Ce qui fut dit fut fait. Marie était ainsi, un gros grain de folie dans un petit coeur simple. Ils débarquèrent, en fin de matinée chez le grand homme. C'est lui qui leur ouvrit, blouse bise ample, saroual bleu et sandales de moine. Chaleur et effusions, l'homme portait beau, un peu cabotin, la même coquetterie dans l'oeil que Marie - c'est l'inverse bien sûr - et surtout, une voix chaude, charmeuse et envoutante. Sous la verrière de son atelier, blanche du soleil au zénith, il leur fit faire le tour de ses toiles récentes. Benoît estima le moment venu d'avouer son inculture crasse. La main du grand artiste se posa sur son épaule, protectrice « Avec Marie vous faites la paire mon garçon. Chirurgienne ! Un métier de mains habiles fait par des imbéciles prétentieux. Qui puis-je ? C'est de famille. Rien que des clones en blouses blanches ! Pour eux je suis le raté. Un millionnaire par la grâce des galeristes américains, l'horreur pour ces Vichyssois refoulés ! Ha, le Maréchal il allait les protéger tous ces bons juifs, bien français... Des pleutres, de la volaille rallié sur le tard au grand coq à képi. Et ils sont allés le rechercher pour défendre l'Algérie française. Bernés ! Mais on leur sert de l'indépendance nationale alors ils baissent leur froc. Ils se croyaient bien au chaud et vous déboulez, tels des enragés. Panique dans le Triangle d'or, tous des futurs émigrés... » Le tout ponctué d'un grand rire tonitruant et de rasades de Bourbon. L'homme pouvait se permettre de railler le héros du 18 juin, résistant de la première heure, à dix-huit ans, un héros ordinaire, compagnon de route des communistes un temps malgré le pacte germano-soviétique et les vilénies de Staline en Espagne, il rompra avec eux bien avant Budapest. Marie avait tout raconté sur le chemin de Paris.
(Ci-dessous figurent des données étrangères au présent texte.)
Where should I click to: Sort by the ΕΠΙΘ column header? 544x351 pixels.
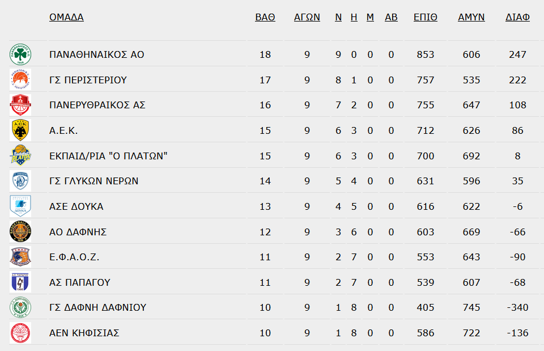coord(426,17)
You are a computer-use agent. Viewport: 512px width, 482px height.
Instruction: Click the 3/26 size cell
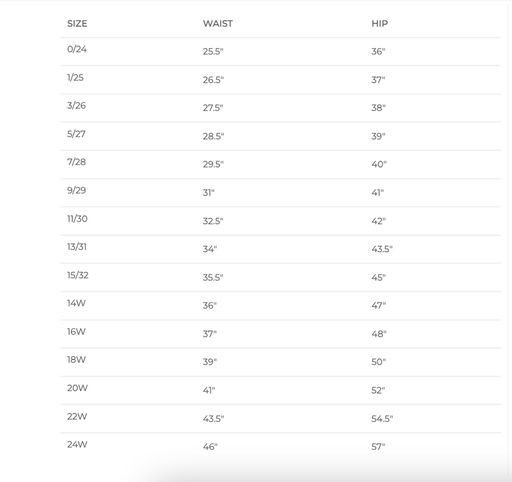(76, 106)
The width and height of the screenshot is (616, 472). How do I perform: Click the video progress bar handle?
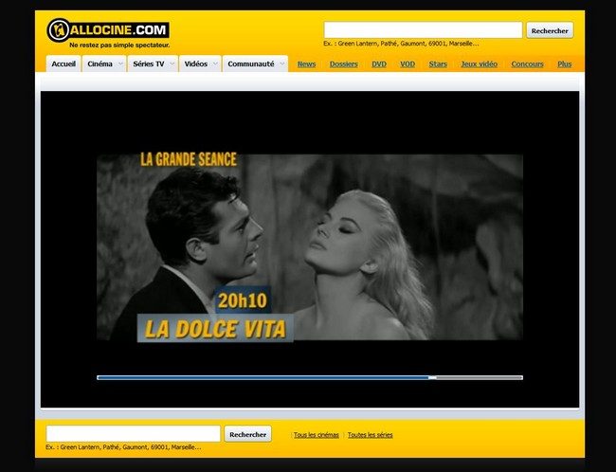[x=432, y=377]
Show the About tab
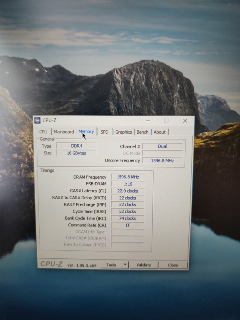This screenshot has width=240, height=320. (x=160, y=132)
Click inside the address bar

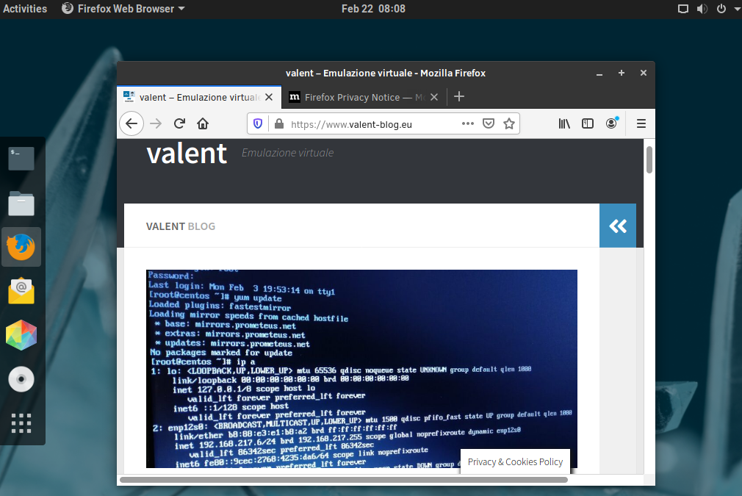[353, 123]
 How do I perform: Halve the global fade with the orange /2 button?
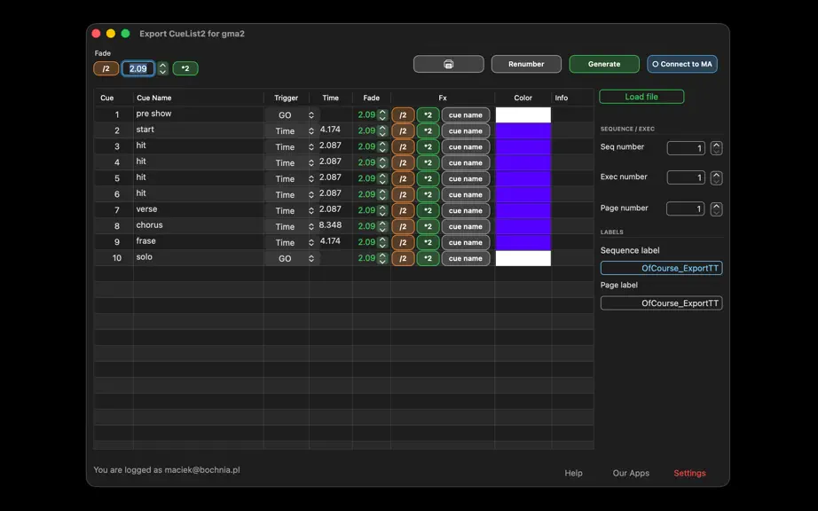(106, 68)
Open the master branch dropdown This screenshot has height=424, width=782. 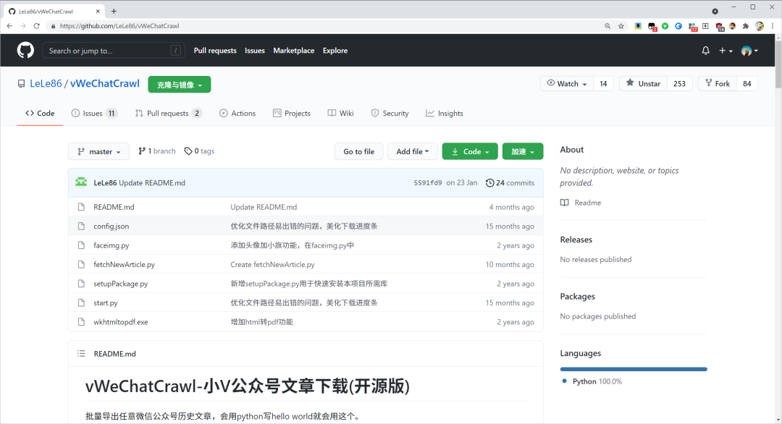(x=98, y=150)
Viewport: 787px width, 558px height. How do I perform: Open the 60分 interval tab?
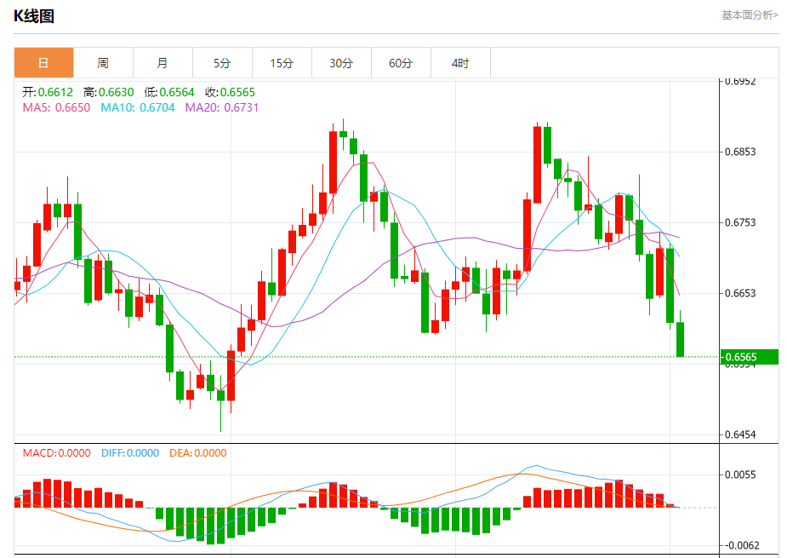401,63

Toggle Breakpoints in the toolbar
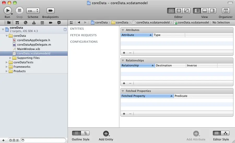50,11
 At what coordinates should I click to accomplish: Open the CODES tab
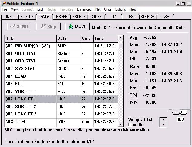96,17
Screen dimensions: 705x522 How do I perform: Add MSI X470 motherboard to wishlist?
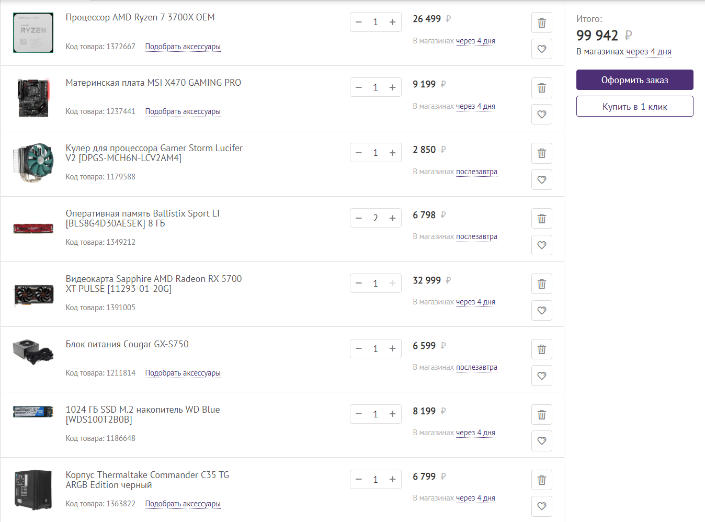[x=542, y=115]
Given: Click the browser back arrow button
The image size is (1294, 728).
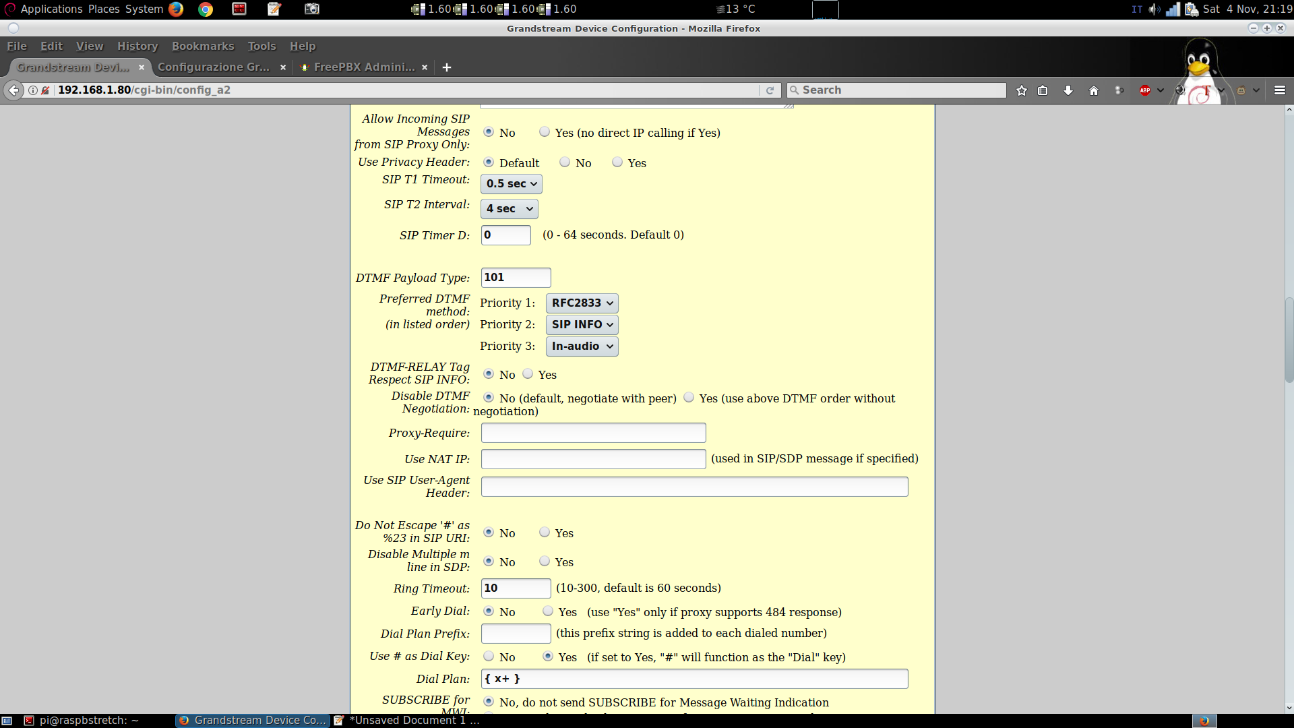Looking at the screenshot, I should point(13,90).
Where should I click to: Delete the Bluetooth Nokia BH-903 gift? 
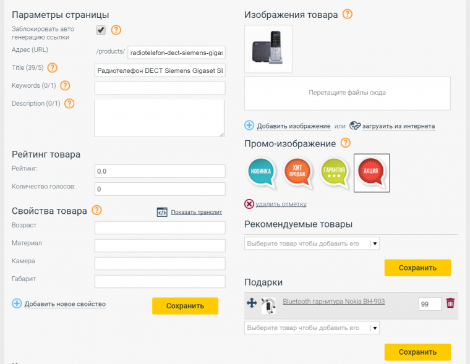(x=450, y=303)
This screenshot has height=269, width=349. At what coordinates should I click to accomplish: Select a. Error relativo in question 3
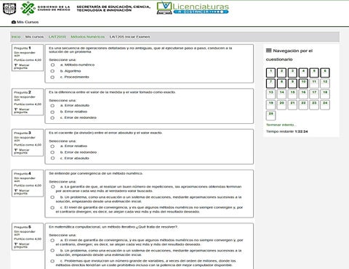(52, 146)
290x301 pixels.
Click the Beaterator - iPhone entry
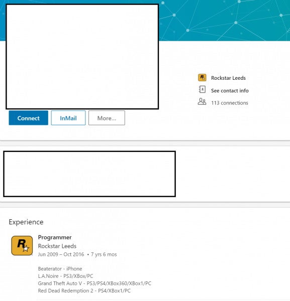(60, 269)
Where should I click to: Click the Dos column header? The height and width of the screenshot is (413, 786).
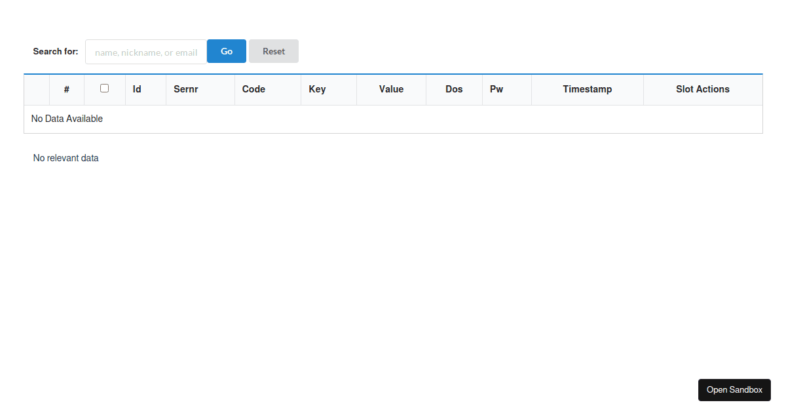coord(453,89)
Pendant que Benoît pataugeait avec Marie dans le bonheur, le 25 mai, rue de Grenelle Pompidou voulait reprendre la main, être de nouveau le maître du jeu. Il jouait son va-tout. L'important pour lui était de lâcher du lest sur les salaires pour neutraliser la CGT de Séguy. Le falot Huvelin, patron d'un CNPF aux ordres suivra en geignant. Les progressistes de la CFDT, bardés de dossiers, assistèrent à un marchandage de foirail. Comme un maquignon sur le marché de St Flour, baissant les paupières sous ses broussailleux sourcils, tirant sur sa cigarette, roublard, tendu vers l'immédiat, le Premier Ministre ferrailla, main sur le coeur en appela à la raison, pour lâcher en quelques heures sur tout ce qui avait été vainement demandé depuis des mois, le SMIG et l'ensemble des salaires. Le lundi, chez Renault, à Billancourt, Frachon et Séguy, se feront huer. Chez Citroën, Berliet, à Rodhiaceta, à Sud-Aviation et dans d'autres entreprises, même hostilité, même insatisfaction. Le « cinéma » des responsables de l'appareil cégétistes à Billancourt n'a pas d'autre but que de blanchir les négociateurs, de mettre en scène le désaveu de la base.
La semaine qui s'ouvrait était décisive. Pompidou sur la pente savonneuse, la célèbre « voix » gaullienne jusque-là infaillible semblait douter après le bide de sa proposition de référendum, Mendès le chouchou de l'intelligentsia, qui le considère comme l'homme providentiel, consulte, mais comme d'habitude attend qu'on vienne le chercher. Le 28 mai sous les ors de l'hôtel Continental Mitterrand, avec sa FGDS, se pose en recours. Tous les camps s'intoxiquent. Le vrai s'entremêle au faux. On parle de mouvement de troupes au large de Paris. La frange barbouzarde des gaullistes mobilise. On affirme que les membres du SAC ont déballé dans leur repaire de la rue de Solférino des armes toutes neuves. Le Ministère de l'Intérieur révèle la découverte de dépôts d'armes dans la région lyonnaise, à Nantes, dans la région parisienne, ce qui ajoute du piment à une situation déjà quasi-insurrectionnelle. Ce qui est vrai, c'est que depuis plusieurs jours certains membres de la majorité ne couchent plus chez eux. Avec Marie ils décident de se joindre au cortège qui se rend à Charléty.